My point of the discussion being that because the consultant dismissed my question, making me look like a giant asshole, I am still sort of unclear about where these boundaries lie exactly. It was then that a man in a business suit sitting next to us on a laptop thrust himself in our conversation in the following way (I’m paraphrasing): “Can I interrupt for a second? I mean, I was eavesdropping on your conversation, and…. well, I have a thing or two to say about this, I mean, can I interrupt?”
I remained frozen in disbelief of the arrogance and balls of this guy to just invade our discourse so cavalierly, and just kind of stared at him with my mouth agape. Stella appropriately replied “Well, it is still interrupting.” The guy proceeded to say these sort of obvious and somewhat irrelevant things about the points that both of us had already made- not to mention the fact that he is entirely unfamiliar with the type of work we do, not to mention with the particular culture of our office. We continued talking amongst ourselves, and I even tried to change the topics to very specific people and things familiar to Stella and I, so as to avoid any potential further interruptions.

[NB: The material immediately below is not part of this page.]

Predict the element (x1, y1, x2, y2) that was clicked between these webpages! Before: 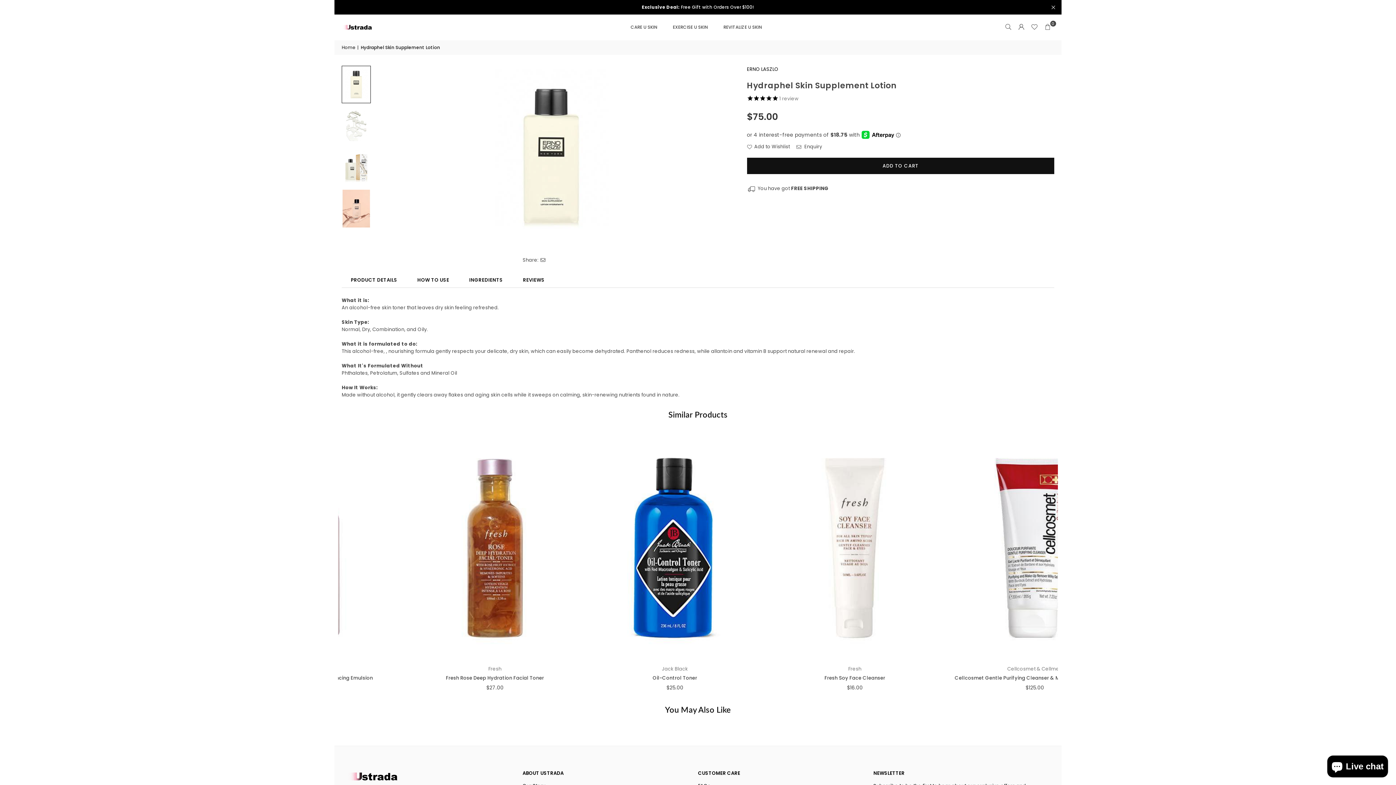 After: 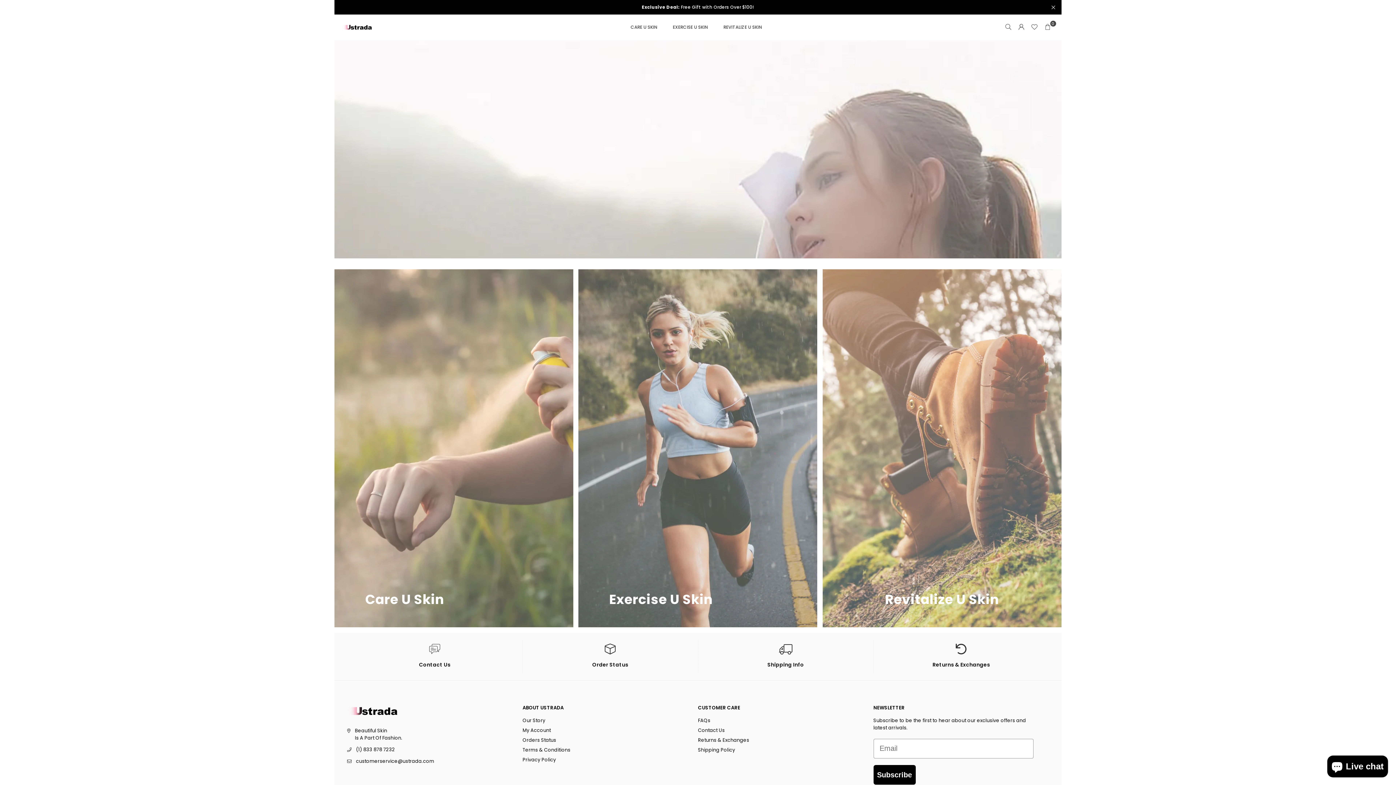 Action: label: Exclusive Deal: Free Gift with Orders Over $100! bbox: (642, 4, 754, 9)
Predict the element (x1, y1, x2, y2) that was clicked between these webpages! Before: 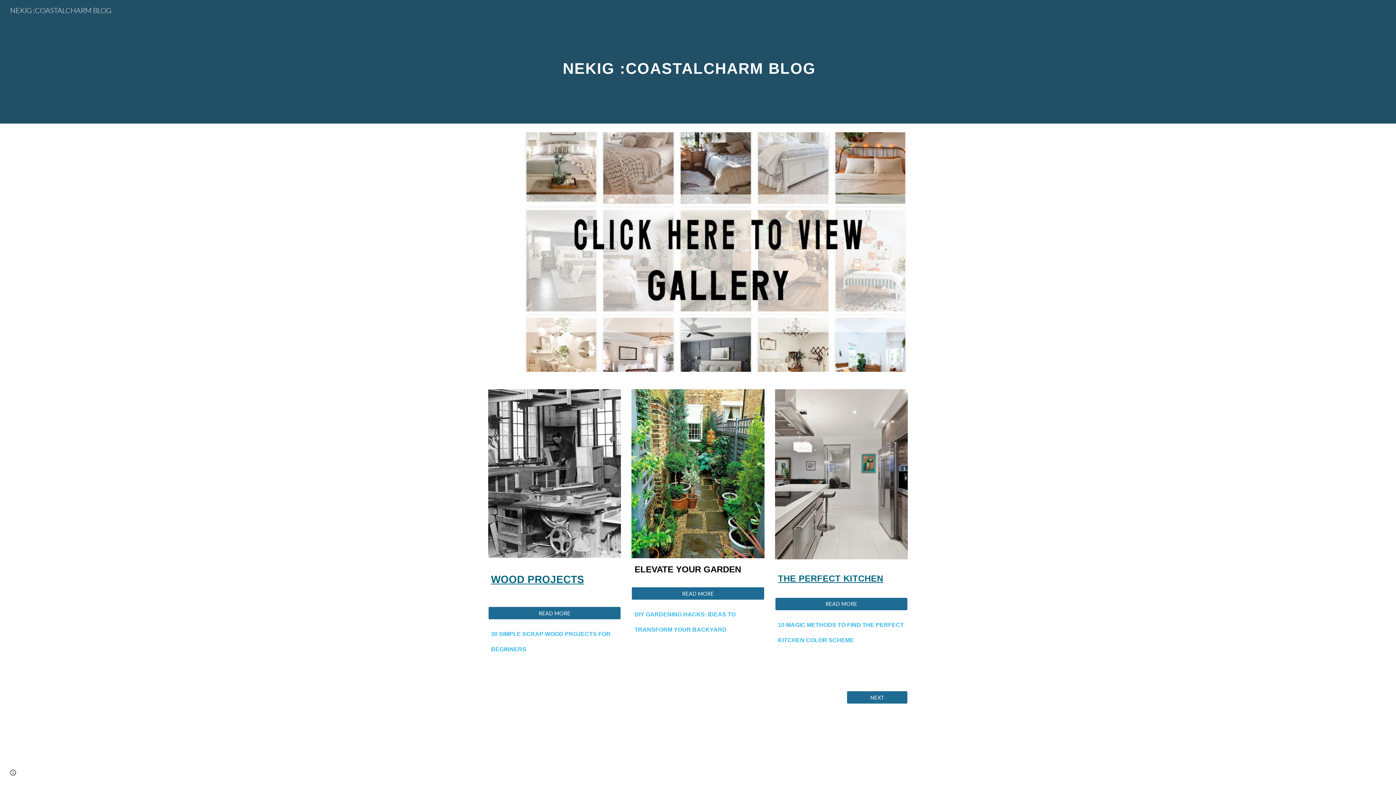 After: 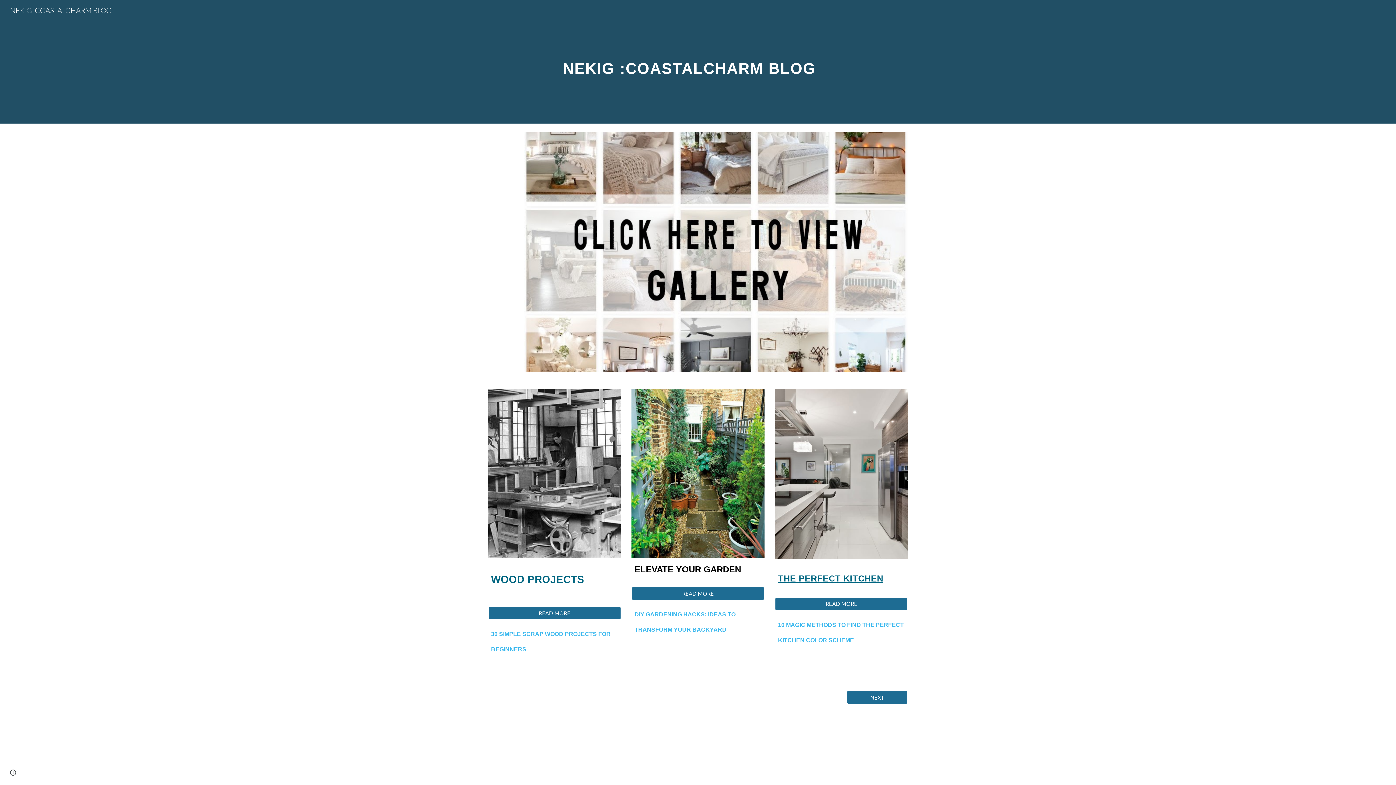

I probably wouldn’t have given the incident much thought, until later that night I was again pulled into a conversation I had no desire to enter. I was at the overpriced natural foods store near my apartment-specifically, in the soup aisle, because, clearly, I was interested in buying soup. This hipster-doofus type asks me how my night is going. It was so random, to paraphrase Travis Bickle, I wasn’t even sure if he was talking to me, even though there was no one else in the unfortunately way-too-narrow aisle. I said my night was going “ok.” He then asked me what I was making. At first I didn’t even like, get the question. We were in the soup aisle….like, what else could I possibly be “making”? So I responded, “I dunno, dude, I’m just looking to buy some soup.” He then babbled on about god knows what, while I slowly and quietly slipped away to another aisle far, far away.
I apologize for the long windedness of this entry, but- I am really, really sick of the amount of entitlement that some dudes have with regard to one’s personal space as a woman. One could argue that these dudes were just trying to be friendly. And perhaps I am particularly unfriendly, but unless there is some sort of buyer/cashier, coworker-to-co-worker, etc. – type relationship that has been established, I really have no desire to hear from you or converse with you. I would really never DREAM of interrupting 2 guys at a café, or ask some guy what he was “making” when looking at soup in the grocery store. I mean, am I crazy here? To me, it implies this sense of self-importance and therefore an innate RIGHT they think they have to give you a “piece of their mind” about a conversation that has nothing to do with them, or to assume something about what you’re doing with your life. Like, who the hell asked you? If I wanted to ask your opinion or discuss my dinner plans, I would do so with the appropriate person…..which is clearly not some random dude who forces himself into one’s space.
For me, this arrogant presumptive attitude isn’t that far off, and can in fact be one manifestation of the same mentality that springs cat-calling, stalking, and even sexual assault. How else can I explain the bile that rises up in my throat when the same homeless guy on the L train always tries to get me to pay attention to his assertions that I’m “beautiful”? He’s never satisfied until I look directly into his eyes and acknowledge his “compliment.” It may seem like a compliment to an outside observer, but it only makes me feel embarrassed, singled out, and as though he feels he is in the position as the keeper of some sort of “respect” that I am ever so lucky to have been bestowed.
Once I was on a train back from Kew Gardens, Queens, and in a pretty fully packed train (with children, no less), some guy was talking the dirtiest, most offensively foul and sexually explicit shit about me and my body after I moved away from my seat after he tried to grab my leg, as a result of ignoring his first somewhat less-aggressive advances. His banter was truly cruel and he made it clear to me that he enjoyed “fucking with me,” as he put it. Luckily, when he tried to follow me once I exited the train, I lost him in the confusing stair-trail in my transfer to another train.
It seems to me that these guys like this are trying to prove something- to themselves and to others. Somehow trying to convince themselves that they have power, that they are truly men who are entitled to power over others deemed “weaker” by society, regardless of their socioeconomic station. And perhaps in some cases, precisely because of it.
Anyway, dudes, my point is, check yo’ self before you wreck yo’self….because no one is impressed. At least Stella and I are not.